City commissioners approved a COVID-19 emergency micro loan program Wednesday as a way to help businesses struggling to recover from the pandemic.

They approved taking $200,000 from money budgeted to pay the debt service for the Oglethorpe Convention Center. The fund has $359,000 that was planned to pay the debt the city expected to be paying for a completed convention center.

City officials are still negotiating an agreement with a company that plans to build a hotel on the same site as the convention center.

Downtown Development Authority Director Mathew Hill said there are 419 licensed city businesses with 20 or fewer employees who he said could be eligible for loans up to $1,000. Recipients will have two years to repay the loan, with no requirement to make a payment for the first year.

Businesses failing to repay the loans within two years will be charged a late fee on the interest-free loan, and they will not be allowed to renew their business licenses until the loan is repaid.
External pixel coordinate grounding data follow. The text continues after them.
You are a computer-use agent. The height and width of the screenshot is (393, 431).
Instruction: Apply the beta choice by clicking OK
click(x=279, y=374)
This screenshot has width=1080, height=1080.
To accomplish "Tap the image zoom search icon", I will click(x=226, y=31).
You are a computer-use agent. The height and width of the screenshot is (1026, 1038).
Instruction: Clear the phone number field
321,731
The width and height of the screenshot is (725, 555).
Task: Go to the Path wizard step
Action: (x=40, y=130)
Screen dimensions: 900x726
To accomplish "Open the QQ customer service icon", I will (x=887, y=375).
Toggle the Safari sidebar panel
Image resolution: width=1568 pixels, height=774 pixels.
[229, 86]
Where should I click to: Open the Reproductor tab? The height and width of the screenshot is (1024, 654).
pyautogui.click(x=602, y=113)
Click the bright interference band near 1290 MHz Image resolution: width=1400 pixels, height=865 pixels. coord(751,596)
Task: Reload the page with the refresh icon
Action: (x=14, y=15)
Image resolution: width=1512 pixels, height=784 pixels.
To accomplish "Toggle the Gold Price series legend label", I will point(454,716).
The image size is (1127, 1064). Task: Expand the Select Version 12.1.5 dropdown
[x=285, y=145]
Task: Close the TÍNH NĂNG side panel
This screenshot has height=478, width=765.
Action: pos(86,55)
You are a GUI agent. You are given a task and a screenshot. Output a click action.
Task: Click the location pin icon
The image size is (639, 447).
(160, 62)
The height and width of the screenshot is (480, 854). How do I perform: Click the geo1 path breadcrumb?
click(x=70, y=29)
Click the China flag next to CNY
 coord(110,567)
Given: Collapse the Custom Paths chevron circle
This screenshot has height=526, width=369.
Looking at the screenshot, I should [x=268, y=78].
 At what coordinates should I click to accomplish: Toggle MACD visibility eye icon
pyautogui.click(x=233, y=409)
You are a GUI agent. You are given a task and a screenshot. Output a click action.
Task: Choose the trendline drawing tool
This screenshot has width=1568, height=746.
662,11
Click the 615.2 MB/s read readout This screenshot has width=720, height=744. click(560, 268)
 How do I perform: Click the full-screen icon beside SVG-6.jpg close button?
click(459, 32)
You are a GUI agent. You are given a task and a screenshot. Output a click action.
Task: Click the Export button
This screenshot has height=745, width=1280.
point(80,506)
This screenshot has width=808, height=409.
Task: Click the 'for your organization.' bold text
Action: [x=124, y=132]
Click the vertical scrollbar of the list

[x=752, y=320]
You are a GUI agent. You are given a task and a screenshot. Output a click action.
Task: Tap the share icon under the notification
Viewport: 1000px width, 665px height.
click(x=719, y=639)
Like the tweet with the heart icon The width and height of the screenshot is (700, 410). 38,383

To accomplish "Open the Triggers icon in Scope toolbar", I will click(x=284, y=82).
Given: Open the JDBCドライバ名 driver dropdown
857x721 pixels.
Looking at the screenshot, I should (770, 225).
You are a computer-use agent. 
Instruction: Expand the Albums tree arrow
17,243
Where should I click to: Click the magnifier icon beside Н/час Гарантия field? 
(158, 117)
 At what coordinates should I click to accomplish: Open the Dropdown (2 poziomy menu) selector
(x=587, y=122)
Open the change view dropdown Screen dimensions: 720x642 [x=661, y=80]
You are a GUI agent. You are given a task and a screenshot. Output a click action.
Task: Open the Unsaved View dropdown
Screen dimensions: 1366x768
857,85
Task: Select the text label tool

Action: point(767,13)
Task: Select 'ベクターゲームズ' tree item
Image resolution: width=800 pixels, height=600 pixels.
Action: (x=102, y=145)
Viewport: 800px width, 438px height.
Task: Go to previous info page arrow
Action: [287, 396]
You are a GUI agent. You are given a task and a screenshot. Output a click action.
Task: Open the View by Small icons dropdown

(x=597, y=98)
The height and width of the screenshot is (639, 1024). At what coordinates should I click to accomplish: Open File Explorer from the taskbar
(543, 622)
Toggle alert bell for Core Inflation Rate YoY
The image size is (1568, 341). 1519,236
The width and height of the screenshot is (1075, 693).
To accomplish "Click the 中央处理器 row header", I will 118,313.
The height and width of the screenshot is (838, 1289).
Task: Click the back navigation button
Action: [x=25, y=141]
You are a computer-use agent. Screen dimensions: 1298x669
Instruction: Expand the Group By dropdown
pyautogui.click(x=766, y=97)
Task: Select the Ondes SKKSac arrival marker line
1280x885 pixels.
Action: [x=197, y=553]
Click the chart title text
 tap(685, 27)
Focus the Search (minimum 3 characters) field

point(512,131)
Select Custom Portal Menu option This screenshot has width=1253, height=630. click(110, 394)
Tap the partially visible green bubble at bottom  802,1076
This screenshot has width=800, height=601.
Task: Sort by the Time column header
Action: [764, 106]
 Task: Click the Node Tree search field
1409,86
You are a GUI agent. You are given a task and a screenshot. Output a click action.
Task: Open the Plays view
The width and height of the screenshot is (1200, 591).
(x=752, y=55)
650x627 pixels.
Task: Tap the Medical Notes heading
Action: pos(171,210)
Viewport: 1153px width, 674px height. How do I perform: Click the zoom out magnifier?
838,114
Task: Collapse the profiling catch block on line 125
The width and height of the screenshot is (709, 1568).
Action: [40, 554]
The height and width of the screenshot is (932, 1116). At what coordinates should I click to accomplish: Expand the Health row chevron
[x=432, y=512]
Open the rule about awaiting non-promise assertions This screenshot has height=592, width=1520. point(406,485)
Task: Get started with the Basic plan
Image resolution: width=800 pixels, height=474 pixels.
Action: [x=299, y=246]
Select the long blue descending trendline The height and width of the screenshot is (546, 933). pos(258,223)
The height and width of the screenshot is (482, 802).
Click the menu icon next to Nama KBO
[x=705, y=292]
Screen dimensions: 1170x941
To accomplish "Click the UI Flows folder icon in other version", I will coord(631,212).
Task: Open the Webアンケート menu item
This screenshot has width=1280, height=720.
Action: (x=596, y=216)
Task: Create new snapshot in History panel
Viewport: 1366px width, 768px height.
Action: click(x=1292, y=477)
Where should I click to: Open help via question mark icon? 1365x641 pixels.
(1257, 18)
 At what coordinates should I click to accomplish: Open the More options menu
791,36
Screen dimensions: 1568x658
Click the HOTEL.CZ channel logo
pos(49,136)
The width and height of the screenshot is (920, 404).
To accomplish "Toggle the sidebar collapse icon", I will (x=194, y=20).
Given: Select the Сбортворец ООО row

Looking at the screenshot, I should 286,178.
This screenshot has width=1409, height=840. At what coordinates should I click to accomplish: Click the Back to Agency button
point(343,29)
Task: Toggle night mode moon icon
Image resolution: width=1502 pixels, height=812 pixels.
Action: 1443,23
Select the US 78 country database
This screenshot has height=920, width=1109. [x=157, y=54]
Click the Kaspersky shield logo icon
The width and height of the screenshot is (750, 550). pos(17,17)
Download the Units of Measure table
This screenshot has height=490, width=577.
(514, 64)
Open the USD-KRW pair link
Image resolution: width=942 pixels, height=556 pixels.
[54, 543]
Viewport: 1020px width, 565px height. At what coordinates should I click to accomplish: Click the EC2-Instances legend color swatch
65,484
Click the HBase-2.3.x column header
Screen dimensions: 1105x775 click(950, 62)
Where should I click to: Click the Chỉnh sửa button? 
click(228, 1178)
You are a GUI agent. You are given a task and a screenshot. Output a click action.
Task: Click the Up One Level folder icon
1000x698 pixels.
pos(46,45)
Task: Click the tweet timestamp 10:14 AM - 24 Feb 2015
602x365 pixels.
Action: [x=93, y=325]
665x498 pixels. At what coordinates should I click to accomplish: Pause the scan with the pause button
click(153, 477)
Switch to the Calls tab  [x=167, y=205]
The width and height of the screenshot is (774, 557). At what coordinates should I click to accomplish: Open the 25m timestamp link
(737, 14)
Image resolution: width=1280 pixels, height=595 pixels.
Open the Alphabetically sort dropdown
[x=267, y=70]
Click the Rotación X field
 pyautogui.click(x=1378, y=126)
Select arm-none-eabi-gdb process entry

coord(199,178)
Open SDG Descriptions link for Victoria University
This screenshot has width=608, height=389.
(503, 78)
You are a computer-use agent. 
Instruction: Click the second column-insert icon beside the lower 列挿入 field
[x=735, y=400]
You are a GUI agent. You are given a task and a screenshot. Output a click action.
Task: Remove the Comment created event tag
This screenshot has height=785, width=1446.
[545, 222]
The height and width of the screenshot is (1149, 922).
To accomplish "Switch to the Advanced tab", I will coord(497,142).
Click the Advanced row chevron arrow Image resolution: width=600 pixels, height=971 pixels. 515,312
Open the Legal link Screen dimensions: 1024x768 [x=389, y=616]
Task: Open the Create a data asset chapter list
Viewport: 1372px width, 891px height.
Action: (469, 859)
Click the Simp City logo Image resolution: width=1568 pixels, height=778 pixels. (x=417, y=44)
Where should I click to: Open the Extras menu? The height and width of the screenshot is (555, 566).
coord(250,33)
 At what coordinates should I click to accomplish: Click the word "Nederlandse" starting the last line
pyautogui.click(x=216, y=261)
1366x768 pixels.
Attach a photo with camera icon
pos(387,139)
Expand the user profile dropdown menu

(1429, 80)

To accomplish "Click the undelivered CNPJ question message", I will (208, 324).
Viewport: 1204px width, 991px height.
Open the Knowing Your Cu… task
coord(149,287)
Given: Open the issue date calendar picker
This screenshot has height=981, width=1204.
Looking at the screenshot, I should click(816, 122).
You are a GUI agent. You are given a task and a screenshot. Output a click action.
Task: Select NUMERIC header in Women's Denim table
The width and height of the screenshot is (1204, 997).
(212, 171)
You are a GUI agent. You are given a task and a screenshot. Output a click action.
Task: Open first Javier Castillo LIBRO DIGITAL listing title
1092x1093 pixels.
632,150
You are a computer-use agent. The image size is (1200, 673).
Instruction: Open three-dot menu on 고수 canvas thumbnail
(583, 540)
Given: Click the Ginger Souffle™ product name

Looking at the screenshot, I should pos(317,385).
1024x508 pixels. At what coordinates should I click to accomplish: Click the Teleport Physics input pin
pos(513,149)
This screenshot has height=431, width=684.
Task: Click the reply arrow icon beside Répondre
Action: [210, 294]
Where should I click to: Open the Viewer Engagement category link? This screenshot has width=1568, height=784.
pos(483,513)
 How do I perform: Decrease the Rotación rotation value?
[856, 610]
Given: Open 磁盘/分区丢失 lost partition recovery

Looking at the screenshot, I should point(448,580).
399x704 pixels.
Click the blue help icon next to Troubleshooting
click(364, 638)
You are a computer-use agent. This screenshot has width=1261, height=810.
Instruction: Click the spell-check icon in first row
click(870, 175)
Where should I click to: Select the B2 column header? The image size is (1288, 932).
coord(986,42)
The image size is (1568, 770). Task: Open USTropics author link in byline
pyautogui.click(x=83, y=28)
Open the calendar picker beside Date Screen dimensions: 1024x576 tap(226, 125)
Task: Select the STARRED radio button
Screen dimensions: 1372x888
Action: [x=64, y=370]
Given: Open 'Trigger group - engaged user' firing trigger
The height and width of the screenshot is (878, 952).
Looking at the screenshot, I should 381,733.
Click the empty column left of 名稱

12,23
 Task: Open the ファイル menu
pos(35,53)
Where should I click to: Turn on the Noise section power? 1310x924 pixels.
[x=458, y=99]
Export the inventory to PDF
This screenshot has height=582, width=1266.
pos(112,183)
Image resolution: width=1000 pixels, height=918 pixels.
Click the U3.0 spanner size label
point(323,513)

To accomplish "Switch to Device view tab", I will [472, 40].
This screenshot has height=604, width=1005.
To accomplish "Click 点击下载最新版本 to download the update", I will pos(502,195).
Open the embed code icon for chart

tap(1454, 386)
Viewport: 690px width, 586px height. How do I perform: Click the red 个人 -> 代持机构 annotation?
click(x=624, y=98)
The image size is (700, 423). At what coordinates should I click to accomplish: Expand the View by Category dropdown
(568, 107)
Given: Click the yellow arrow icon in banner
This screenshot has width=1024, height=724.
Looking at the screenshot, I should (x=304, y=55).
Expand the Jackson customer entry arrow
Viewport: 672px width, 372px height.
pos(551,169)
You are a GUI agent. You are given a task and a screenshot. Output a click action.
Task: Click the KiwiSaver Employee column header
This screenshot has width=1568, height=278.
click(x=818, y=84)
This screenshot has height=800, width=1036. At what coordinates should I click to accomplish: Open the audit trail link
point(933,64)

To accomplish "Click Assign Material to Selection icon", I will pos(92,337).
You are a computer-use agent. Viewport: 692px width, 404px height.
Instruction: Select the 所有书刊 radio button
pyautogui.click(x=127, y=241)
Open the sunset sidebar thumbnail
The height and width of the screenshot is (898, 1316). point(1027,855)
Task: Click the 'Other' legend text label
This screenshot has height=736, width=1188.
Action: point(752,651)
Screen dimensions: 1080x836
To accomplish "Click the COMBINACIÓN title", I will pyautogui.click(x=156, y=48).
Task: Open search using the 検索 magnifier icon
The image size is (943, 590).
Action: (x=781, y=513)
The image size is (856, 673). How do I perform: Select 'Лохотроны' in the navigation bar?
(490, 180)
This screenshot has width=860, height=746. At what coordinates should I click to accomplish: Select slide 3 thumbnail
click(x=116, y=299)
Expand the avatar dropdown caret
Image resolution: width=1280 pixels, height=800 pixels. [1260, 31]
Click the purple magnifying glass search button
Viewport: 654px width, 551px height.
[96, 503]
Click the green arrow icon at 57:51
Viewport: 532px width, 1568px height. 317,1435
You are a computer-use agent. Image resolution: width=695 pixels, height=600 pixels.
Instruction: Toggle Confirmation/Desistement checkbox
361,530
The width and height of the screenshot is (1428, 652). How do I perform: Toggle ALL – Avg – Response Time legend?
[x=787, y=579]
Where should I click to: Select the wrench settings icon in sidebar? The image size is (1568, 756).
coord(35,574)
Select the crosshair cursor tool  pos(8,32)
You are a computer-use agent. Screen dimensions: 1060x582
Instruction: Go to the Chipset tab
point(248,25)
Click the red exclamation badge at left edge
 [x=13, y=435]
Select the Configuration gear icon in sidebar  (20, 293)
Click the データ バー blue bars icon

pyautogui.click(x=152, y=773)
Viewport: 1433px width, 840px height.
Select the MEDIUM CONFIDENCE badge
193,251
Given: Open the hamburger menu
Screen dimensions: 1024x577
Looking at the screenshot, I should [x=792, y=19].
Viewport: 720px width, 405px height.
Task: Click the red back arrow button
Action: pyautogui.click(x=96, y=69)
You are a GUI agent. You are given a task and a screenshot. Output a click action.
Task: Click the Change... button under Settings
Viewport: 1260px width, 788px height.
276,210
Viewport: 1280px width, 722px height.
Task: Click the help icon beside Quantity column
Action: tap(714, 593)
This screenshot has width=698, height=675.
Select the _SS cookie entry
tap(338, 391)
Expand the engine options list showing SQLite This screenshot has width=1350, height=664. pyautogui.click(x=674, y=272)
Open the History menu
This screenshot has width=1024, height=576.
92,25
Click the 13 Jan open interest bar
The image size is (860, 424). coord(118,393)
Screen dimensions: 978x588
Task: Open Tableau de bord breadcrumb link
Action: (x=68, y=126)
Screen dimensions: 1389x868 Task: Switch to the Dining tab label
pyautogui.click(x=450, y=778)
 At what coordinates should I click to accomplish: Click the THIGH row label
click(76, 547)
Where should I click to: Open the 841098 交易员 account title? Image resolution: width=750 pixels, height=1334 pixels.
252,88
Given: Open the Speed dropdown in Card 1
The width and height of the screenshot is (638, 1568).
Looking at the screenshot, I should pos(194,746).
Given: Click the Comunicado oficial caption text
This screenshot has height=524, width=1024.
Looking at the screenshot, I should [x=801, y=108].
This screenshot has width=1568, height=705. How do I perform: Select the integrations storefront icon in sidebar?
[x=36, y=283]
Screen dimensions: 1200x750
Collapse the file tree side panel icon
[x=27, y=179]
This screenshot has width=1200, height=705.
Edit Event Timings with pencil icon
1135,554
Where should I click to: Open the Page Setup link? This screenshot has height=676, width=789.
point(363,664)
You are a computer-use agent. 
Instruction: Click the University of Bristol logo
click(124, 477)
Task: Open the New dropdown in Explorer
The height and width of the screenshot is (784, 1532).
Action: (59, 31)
Hill said the demand might be greater than the money available.

“There are more businesses eligible than we have funds for,” he said. “We anticipate quite a few will apply.”

Commissioner Vincent Williams said if the demand exceeds the money available, the maximum amount could be less than $1,000.

“They’ve got to pay this money back,” Brunswick Mayor Cornell Harvey said.

Commissioners also approved the purchase of new tax software that will make it easier for city workers and the public to use.

Finance director Tina Edwards said problems with the existing software are “well documented.”

Commissioner Julie Martin got assurances there would be no problems transferring data from the existing system to the new one.

“I want to make sure the support is there,” she said.

In other business, a general liability and property insurance policy was approved. The new policy will cost $36,000 more than last year, but the increase had nothing to do with any mistakes or problems with the city, Edwards said.

The public meeting ended with a discussion about the national attention the city has received as a result of the Ahmaud Arbery shooting death investigation.

Commissioners said justice needs to be servers quickly.

Commissioner Felicia Harris described the shooting as a “travesty of justice,” and she expressed frustration with the way the investigation was handled. But she said city officials are working behind the scenes to make sure the investigation is handled properly.

Martin said she is “incensed” by the way the investigation was handled.

“There’s a lot we need to heal from,” she said. “It’s hard to understand how this happened.”

Assistant city manager Tanet Myers said city employees are very concerned. City Hall has received bomb threats from people who don’t understand the shooting happened outside city limits, and the city had nothing to do with the investigation.

“We continue to serve the public,” she said. “We’re working. We’re dealing with things out of our control.”

Harvey said he spoke with Gov. Brian Kemp about the case Wednesday and told him the case needs “swift justice.” He said there is an effort to assemble a grand jury to review the case.

“The process has taken too long,” he said. “We as a city need to make a statement we want justice.”